Dr. Resil B. Mojares: National Artist for Literature 2018



Somewhat ashamed to admit this in writing, but the first time I met Dr. Resil Mojares, I didn’t know who he was, let alone his stature in the local community of letters—a community which, as a naive nineteen-year-old attending his first writers workshop, I was unwittingly about to be inducted into. This was back in 2010, at the 26th Cornelio Faigao Memorial Writers Workshop, where I was first introduced to other luminaries of Visayan literature, as well as other young literary practitioners better read and with already more poems and stories to their name. Though a linguistics and literature major, I was still just a couple of years past a high school education that had weaned me on Homer, Shakespeare, Harper Lee, and other esteemed works of the Western canon, so I was a long way off from even beginning the process of what many a literary website refer to as “decolonizing one’s reading list.”

Flashback to a couple of months from this writing, when I received that first email asking me to interview Dr. Mojares for a video project organized by the UP Creative Writing Center—I was just as excited as I was intimidated. In the years since my first encounter with him, the man had released several more books, mainly on the history of Cebu, and—most notably—been declared National Artist for Literature the year prior. I, meanwhile, though a little more read in his works, was still basking in post-thesis proposal relief, allowing my first chapter to simmer in the digital recesses of my hard drive so I could go back to it (eventually) with fresh eyes. Plus, all the other sociopolitical developments that had happened beyond the pages we students of literature operate in, and which require the mustering of a certain rare courage by artists and intellectuals alike.

Our paths had also crossed on occasion during literary events (though he’s often too preoccupied entertaining more familiar faces) and chance encounters at bookstores (where he’s busy browsing the shelves), and whenever I walk up to him, I have this nagging, requisite feeling that I have to reintroduce myself. He is, however—true to the remarks of friends and colleagues of mine who know him more closely—“cool” enough to respond to email queries, which is how I reached out to him to let him know of our interview.

__Record extracts__:
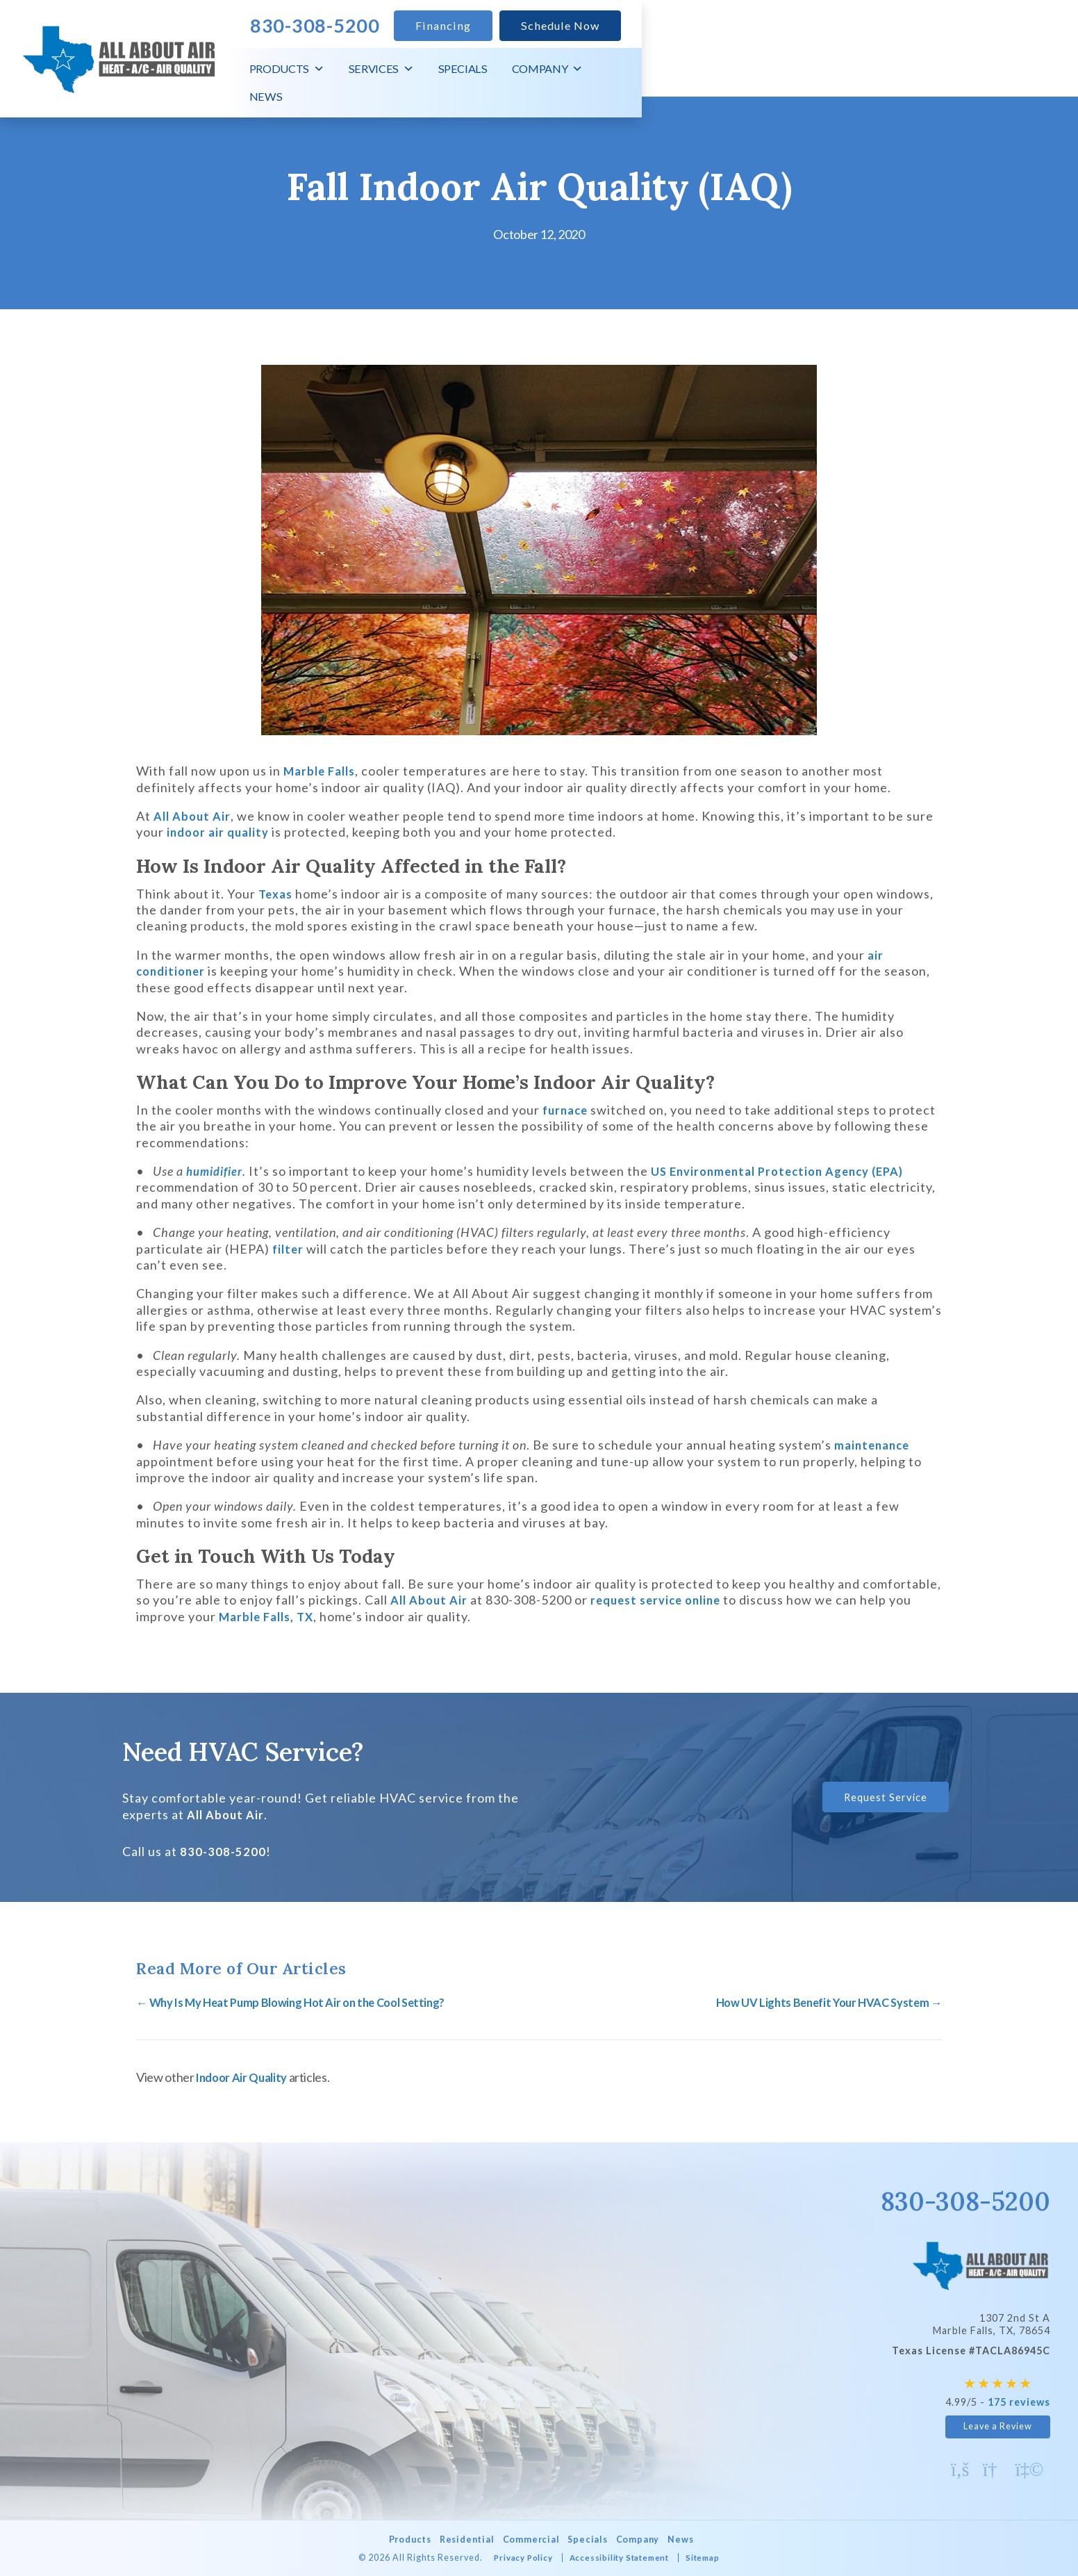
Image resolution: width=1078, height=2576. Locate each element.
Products (700, 76)
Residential (458, 2538)
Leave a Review (997, 2425)
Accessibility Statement (620, 2556)
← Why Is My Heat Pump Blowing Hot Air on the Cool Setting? (303, 2002)
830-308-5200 (223, 1851)
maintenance (874, 1444)
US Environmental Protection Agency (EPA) (793, 1171)
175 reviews (1019, 2400)
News (1037, 76)
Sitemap (715, 2556)
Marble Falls (322, 770)
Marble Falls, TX (270, 1616)
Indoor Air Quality (245, 2076)
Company (960, 76)
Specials (876, 76)
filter (289, 1248)
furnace (567, 1109)
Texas (276, 893)
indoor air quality (221, 831)
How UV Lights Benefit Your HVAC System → (820, 2002)
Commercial (529, 2538)
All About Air (194, 815)
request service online (665, 1599)
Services (794, 76)
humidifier (217, 1171)
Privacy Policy (512, 2556)
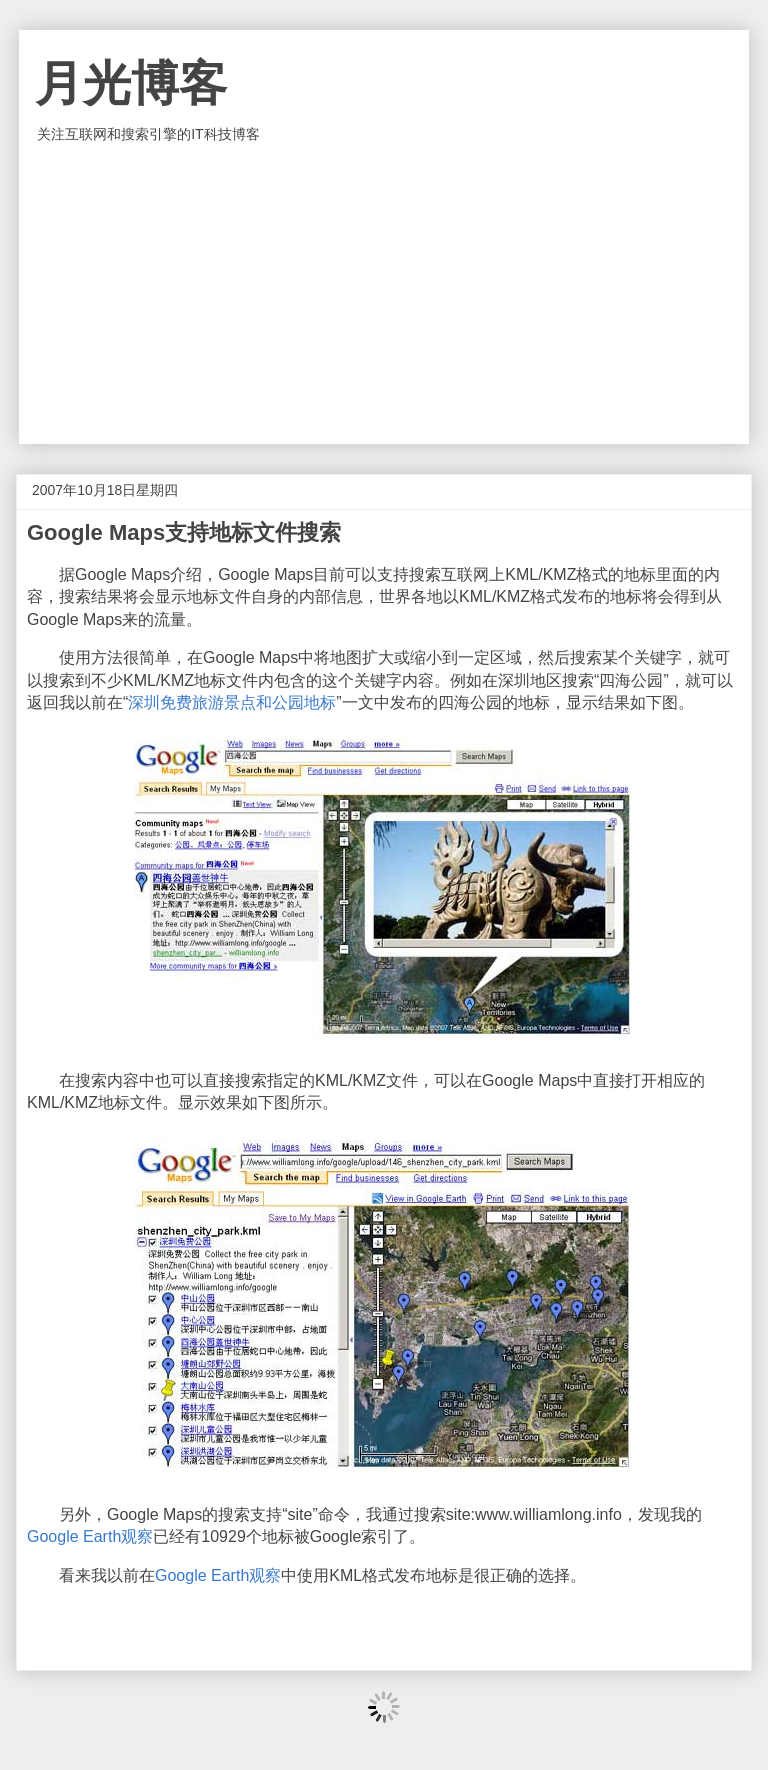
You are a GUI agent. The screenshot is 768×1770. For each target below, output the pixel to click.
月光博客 (131, 83)
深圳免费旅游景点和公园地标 (232, 702)
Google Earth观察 (90, 1536)
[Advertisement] (384, 294)
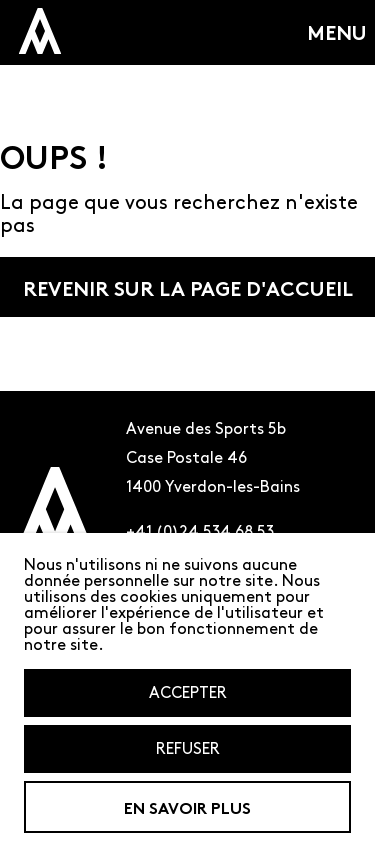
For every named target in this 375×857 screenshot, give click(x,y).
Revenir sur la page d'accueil (188, 287)
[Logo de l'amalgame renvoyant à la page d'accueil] (55, 521)
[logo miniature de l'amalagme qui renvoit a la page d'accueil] (40, 31)
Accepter (188, 692)
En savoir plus (187, 806)
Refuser (188, 748)
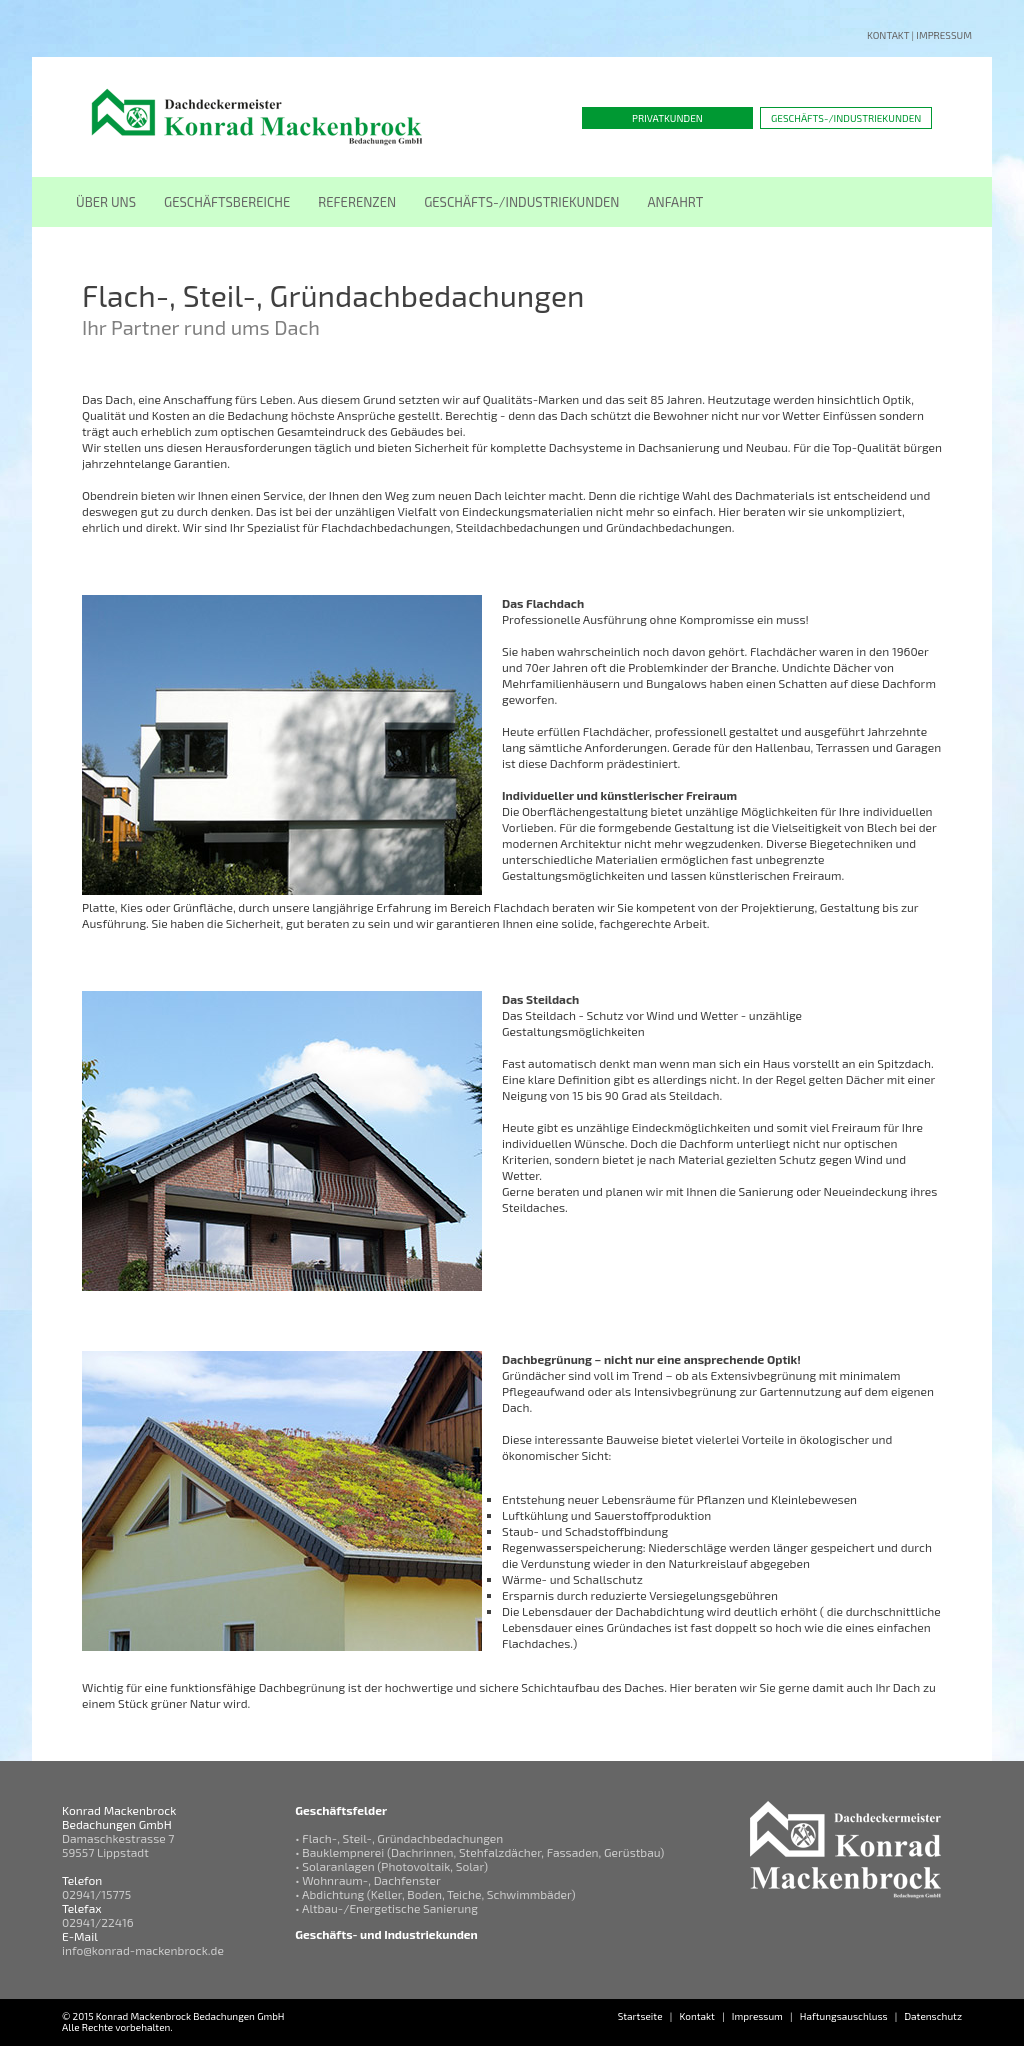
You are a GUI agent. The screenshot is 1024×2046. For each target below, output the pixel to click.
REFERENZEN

__Task set__:
a) Transcribe the Mojares essay from "Our paths had" up to and including "of our interview.".
b) Answer these questions using the Mojares essay:
(i) At which writers workshop did the writer first meet Dr. Mojares?
(ii) Which organization set up the video project for the interview?
(iii) How did the writer contact Dr. Mojares about the interview?
The rows have no role in any of this.

__Answers for this exercise__:
a)
Our paths had also crossed on occasion during literary events (though he’s often too preoccupied entertaining more familiar faces) and chance encounters at bookstores (where he’s busy browsing the shelves), and whenever I walk up to him, I have this nagging, requisite feeling that I have to reintroduce myself. He is, however—true to the remarks of friends and colleagues of mine who know him more closely—“cool” enough to respond to email queries, which is how I reached out to him to let him know of our interview.

b)
(i) The 26th Cornelio Faigao Memorial Writers Workshop
(ii) The UP Creative Writing Center
(iii) By email